The Banff Centre Mountain Film and Book Festival is going global this year with an online event, but Bow Valley residents will recognize many familiar faces like Will Gadd, Barry Blanchard, Sarah Hornby and Lynn Martel

The Banff Centre Mountain Film and Book Festival is going global.

The staple cultural event in the Bow Valley each fall has adapted to COVID-19 restrictions on gatherings by launching the festival this year as an online event that can be attended by mountain film and book lovers from around the world from Oct. 31 to Nov. 8.

For festival director Joanna Croston, it is an exciting opportunity to reach new audiences in these unprecedented times.

"This will be the first time we will have not done a live event – this is our first online festival," Croston said. "Accessibility has always been a huge factor for us, even for remote communities in Canada. The [online festival] allows more people to see these films." 

The rules around the coronavirus differ from place-to-place while the festival typically goes on tour each year with 1,200 screenings in 40 countries – things are looking a lot different this year for the World Tour. By offering the festival experience online, mountain film and book lovers will be able to attend regardless of location. 

"Our fans seem to be keen as well," Croston said. "Luckily for us, film lends itself well to being watched at home on a big TV, although we will never be able to replace the spirit and community of the live event." 

This is the 45th anniversary of the film and book festival and features a lineup of 75 films, authors and guest speakers from around the world. 

"I am so proud of our festival team for the incredible work and vision to reorient plans for this year's festival year in the midst of the COVID-19 pandemic," said president and CEO Janice Price in a press release. "The Banff Centre Mountain Film and Book Festival brings a global community of lovers of mountain culture to the Banff Centre each year.

"This year, we are excited to bring the festival to homes worldwide over nine remarkable days." 

Having never before offered festival events online, Croston said organizers had to find an online platform that would meet the needs of the event.
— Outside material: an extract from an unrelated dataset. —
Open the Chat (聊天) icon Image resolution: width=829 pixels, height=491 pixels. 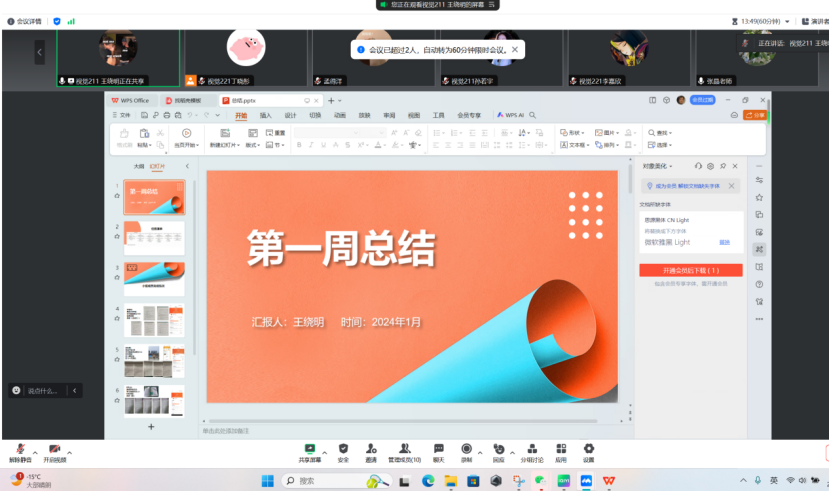(x=438, y=450)
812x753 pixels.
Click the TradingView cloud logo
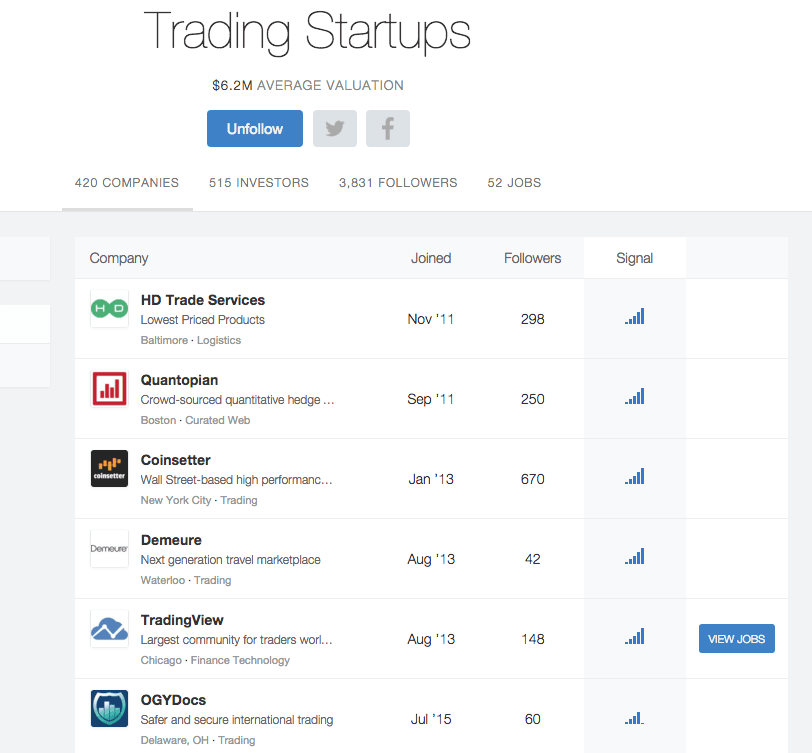[x=109, y=628]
There was also a different process for securing licensing, as a global streaming broadcast is a lot different than a theatrical showing. 

"Luckily for us, most of the filmmakers are really receptive to the virtual festival," she said. "It was easier in some ways than we anticipated, but given the nature of the pandemic, people are pretty adaptive."

Due to going virtual, the program will be presented differently overall. Croston said the film and book awards, as well as the Mountain Idol and Summit of Excellence, will be announced throughout the festival's events. 

The 2020 Banff Mountain Book Competition includes categories for mountaineering article, guidebooks, mountain image, adventure travel and mountain environment and natural history. For mountain literature, finalists include David Smart for his book Emilio Comici: Angel of the Dolomites published by Rocky Mountain Books and Bernadette McDonald for her book Winter 8000: Climbing the World's Highest Mountains in the Coldest Season published by Vertebrate Publishing. 

While the virtual festival offers curated programs, workshops and events at specific dates and times, passholders will also be able to watch the feature films online at their own convenience. 

Standouts include the Canadian film Nahanni River of Forgiveness, which follows Dehcho Dene in the Northwest Territories as he re-awakens his family's tradition of building a moose-skin boat and floating down the South Nahanni River. 

Cholitas, which will only be available for viewing in Canada, is a Spanish film that tells the story of five Indigenous Bolivian women who undertake an expedition to reach the highest peak in the Americas – Aconcagua. Formerly cooks and helpers at base camps for international expeditions, the women decide to climb for themselves as a symbol of liberation and empowerment. 

Bow Valley residents will recognize local legend Will Gadd in the film Will Power, which follows the Red Bull athlete in the Taihang Mountains of China looking for new ice climbing routes. 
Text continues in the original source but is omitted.